Não importa qual o sistema de contato oferecido ao aluno a distância, correspondência, telefone, ou comunicação mediada por computador, ainda é muito mais fácil para o aluno on-campus ficar alguns minutos após a aula e discutir com o professor, procurá-lo na sua sala em horários preestabelecidos, ou solicitar uma consulta especial. Até mesmo os estudantes que comutam até o campus têm mais acesso aos professores que o aluno a distância (MOOD, 1995, p.102).

Esta constatação “fatalista”, apresentada pela autora, vem sendo desmistificada pelas possibilidades oferecidas pelas novas tecnologias de comunicação e informação aplicadas à EAD. A oferta de oportunidades extensivas de momentos de interação/comunicação do estudante com o professor, colegas e instituição, acredita-se, deve mudar esta concepção.

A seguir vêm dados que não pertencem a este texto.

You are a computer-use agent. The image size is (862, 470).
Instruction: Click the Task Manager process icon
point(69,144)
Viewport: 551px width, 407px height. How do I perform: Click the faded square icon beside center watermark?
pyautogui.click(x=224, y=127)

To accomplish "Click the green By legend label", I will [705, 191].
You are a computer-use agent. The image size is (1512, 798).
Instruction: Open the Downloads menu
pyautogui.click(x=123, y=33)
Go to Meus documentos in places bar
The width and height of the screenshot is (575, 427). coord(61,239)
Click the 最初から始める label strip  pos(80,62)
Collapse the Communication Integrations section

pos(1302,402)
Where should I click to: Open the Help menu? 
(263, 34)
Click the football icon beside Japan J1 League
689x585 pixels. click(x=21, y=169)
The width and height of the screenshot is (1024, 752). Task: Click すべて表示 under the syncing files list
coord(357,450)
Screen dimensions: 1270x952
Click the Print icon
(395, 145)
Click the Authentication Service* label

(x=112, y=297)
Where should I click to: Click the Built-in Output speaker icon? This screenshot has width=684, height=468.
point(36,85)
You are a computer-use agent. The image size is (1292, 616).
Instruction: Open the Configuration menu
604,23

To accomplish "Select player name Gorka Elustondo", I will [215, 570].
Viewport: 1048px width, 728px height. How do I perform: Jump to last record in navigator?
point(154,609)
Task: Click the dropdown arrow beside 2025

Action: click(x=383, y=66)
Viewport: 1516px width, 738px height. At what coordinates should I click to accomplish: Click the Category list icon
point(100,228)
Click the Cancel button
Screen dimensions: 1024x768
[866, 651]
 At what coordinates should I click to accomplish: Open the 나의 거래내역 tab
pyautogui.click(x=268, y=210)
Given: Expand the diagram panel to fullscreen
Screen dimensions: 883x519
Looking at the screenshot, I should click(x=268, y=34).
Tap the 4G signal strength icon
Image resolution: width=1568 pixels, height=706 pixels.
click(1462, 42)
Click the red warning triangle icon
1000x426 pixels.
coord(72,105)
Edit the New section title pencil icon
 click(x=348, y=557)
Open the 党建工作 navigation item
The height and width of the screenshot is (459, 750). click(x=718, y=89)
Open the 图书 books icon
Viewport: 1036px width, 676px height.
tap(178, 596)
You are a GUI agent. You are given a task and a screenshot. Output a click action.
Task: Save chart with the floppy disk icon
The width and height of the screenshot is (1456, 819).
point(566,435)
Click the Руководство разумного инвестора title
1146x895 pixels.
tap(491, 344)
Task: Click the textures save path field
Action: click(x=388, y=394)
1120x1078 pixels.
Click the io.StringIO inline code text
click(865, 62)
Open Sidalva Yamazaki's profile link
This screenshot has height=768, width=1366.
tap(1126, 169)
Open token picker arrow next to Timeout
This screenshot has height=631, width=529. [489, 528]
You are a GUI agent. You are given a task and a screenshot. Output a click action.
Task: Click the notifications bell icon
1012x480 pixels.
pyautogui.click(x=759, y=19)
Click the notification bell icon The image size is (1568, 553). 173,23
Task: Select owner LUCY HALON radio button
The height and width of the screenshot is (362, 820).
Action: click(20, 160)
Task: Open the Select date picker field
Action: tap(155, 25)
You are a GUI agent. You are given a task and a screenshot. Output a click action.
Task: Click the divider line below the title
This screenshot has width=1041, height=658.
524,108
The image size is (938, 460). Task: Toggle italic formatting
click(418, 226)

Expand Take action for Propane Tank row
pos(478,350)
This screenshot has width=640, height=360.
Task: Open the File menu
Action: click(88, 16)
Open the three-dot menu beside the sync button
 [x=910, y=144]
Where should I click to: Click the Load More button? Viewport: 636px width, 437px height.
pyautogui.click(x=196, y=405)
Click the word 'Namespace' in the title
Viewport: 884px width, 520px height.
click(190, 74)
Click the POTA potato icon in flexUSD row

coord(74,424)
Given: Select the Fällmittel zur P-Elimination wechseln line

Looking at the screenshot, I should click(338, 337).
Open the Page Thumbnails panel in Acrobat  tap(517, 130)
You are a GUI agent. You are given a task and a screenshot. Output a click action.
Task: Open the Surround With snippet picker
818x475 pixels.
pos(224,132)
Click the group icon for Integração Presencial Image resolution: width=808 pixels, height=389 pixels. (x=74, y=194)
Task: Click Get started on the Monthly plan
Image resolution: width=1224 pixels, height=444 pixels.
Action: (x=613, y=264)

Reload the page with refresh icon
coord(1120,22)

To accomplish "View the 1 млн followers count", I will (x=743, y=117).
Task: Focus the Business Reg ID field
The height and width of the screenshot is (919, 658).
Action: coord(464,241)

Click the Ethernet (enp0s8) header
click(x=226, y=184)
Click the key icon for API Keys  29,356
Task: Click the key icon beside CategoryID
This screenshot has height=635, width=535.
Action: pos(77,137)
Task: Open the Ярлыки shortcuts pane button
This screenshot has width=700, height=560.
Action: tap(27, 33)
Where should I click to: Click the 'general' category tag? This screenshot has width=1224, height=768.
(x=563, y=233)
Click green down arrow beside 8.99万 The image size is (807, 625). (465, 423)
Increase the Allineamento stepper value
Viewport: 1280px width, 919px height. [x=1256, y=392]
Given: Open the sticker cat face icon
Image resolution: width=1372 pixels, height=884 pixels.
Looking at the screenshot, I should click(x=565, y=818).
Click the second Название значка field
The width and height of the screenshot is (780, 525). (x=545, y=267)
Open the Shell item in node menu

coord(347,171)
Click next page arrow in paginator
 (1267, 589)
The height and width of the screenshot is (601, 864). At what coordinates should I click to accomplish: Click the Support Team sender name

Além destas dificuldades, existem outros “fatores externos” que devem ser considerados, pois também podem atuar como desmotivadores e levar o estudante a abandonar seu curso. A grande influência de fatores externos ao curso, como trabalho e família, que para os estudantes vêm em primeiro lugar e são considerados como compromissos mais importantes, é apontada em vários estudos na área, entre os quais pode-se destacar Garland (1992) e Brindley (1987), citados por Mood (1995). Ambos os trabalhos mostram que trabalho e família são causas importantes de desistência em cursos a distância.

Fiúza (2002), também conclui em seu trabalho que a família, também, é um dos principais agentes motivadores dos alunos a distância. Da mesma forma que a família atua como motivadora, as questões familiares também podem levar ao abandono de um curso a distância, como reforça Evans (1994).

Fatores técnicos como o acesso à tecnologia e o domínio desta, também podem ser vistos como uma dificuldade a mais pelos estudantes, por isso a importância de uma estrutura de suporte técnico eficiente, além da preparação anterior do estudante para a utilização das mídias adotadas (DEKKERS; RAHMAN, 2000; KVAVIK; HANDBERG, 2000; van DUREN et. al., 1999). Todas estas ações

devem visar a construção da autonomia por parte do aluno, pois esta conquista será facilitadora do seu processo de aprendizagem a distância.